Newtown, Connecticut
14 décembre 2012

Clements, une enseignante, se préparait à démarrer un projet artistique avec sa classe de deuxième année quand Adam Lanza a pris d’assaut l’école primaire Sandy Hook, tuant 20 enfants et six adultes.

J’ai eu de la chance: le tireur a tourné à gauche au lieu de droite, là où se trouvait ma classe. Lorsque j’ai entendu des coups de feu pour la première fois, j’ai emmené les 19 enfants dans le vestiaire et j’ai commencé à chanter des chansons de Noël pour les protéger des sons. Mais c’était impossible. Entre les coups de feu, nous avons entendu des cris étouffés. Une petite fille m’a serré la jambe en disant: “Je veux ma maman” encore et encore.

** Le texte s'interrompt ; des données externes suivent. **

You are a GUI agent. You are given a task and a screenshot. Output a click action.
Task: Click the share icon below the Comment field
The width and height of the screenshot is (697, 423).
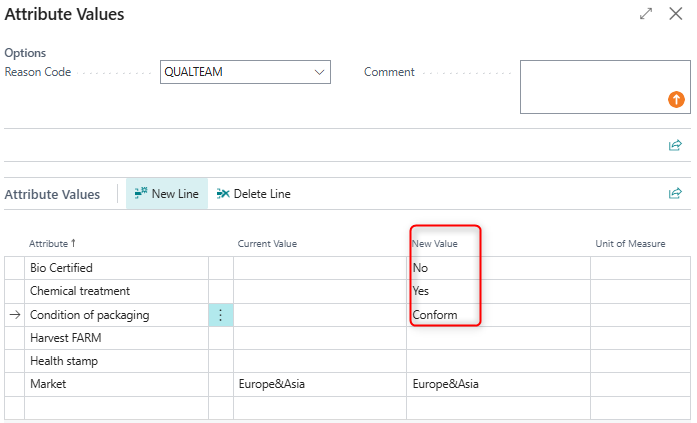pyautogui.click(x=675, y=145)
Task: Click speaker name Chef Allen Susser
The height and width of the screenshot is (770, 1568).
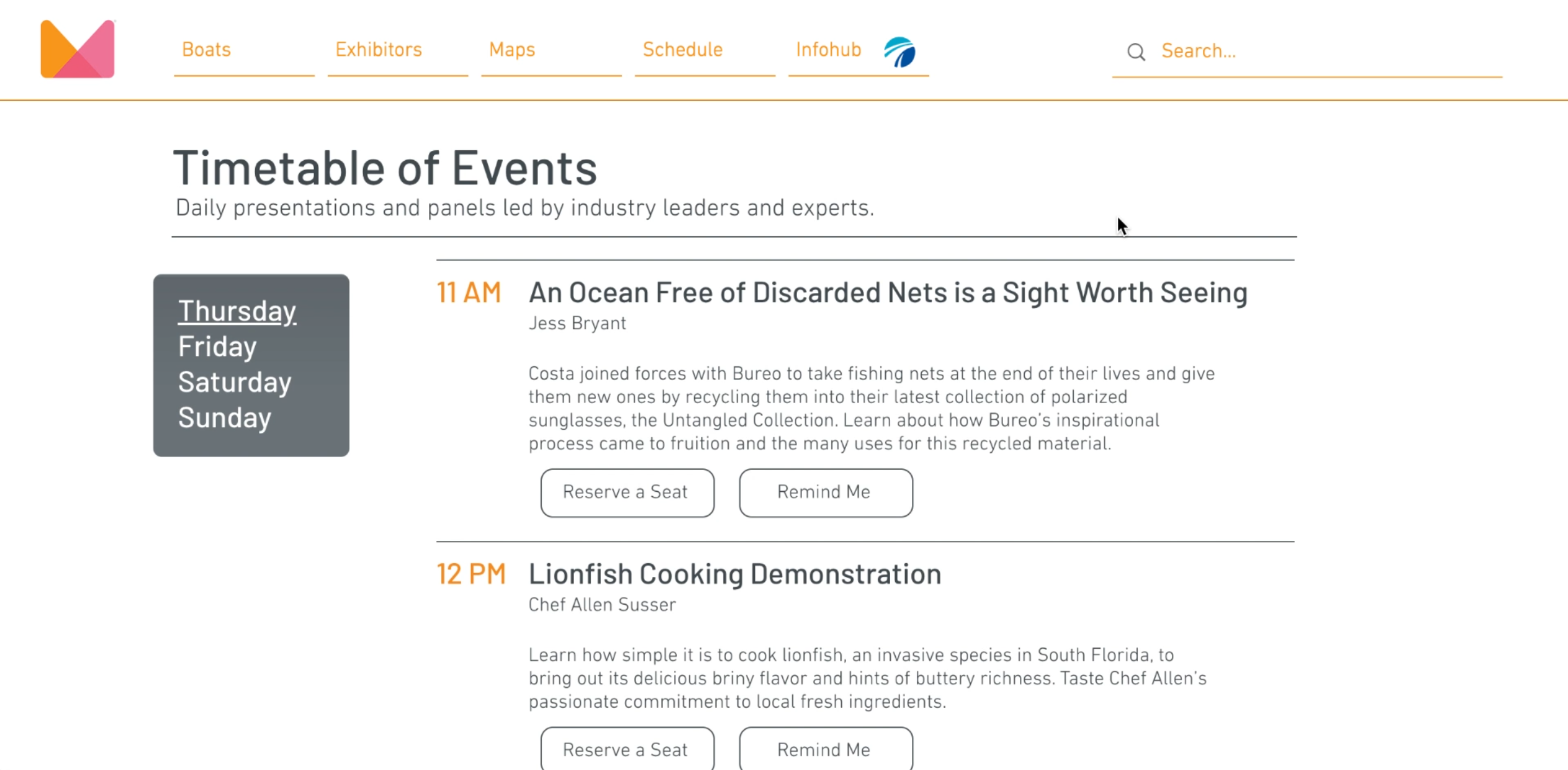Action: (x=602, y=605)
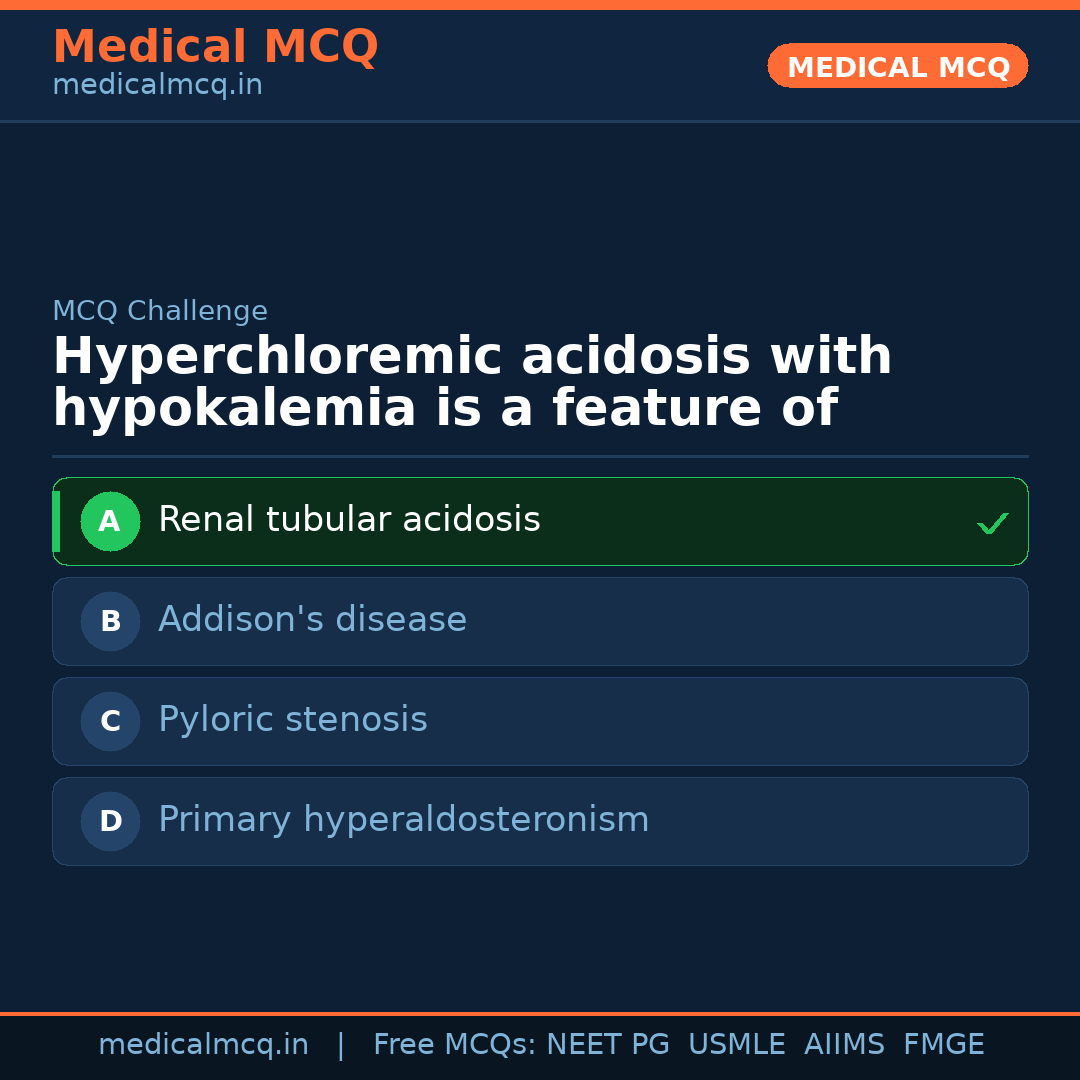Image resolution: width=1080 pixels, height=1080 pixels.
Task: Click FMGE in the footer
Action: [943, 1045]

Puis j’ai entendu des sirènes de police et j’ai dit aux enfants: “Les bons viennent!” La partie la plus effrayante quittait cette pièce. J’avais mon bras droit autour d’une petite fille et plusieurs enfants étaient attachés à mon côté gauche. Tout le monde a couru à la caserne des pompiers à proximité. Là, j’ai commencé à entendre des signaux d’horreur, des noms de personnes qui avaient peut-être été abattues. Je passe mes mains sur mes oreilles pour le faire taire. Les parents hystériques arrivaient à la recherche de leurs enfants. Quand je suis parti, beaucoup attendaient encore. C’est quand cette nouvelle phase de ma vie a commencé. D’abord, il y a eu les réveils. Maintenant, il y a l’effort de récupération. Les enseignants en font partie. Je dois être forte pour mes enfants. Mais je ne fais que commencer à gérer l’énormité de la perte. Ma culpabilité est profonde; Je pense à toutes les personnes qui ont été tuées ou blessées.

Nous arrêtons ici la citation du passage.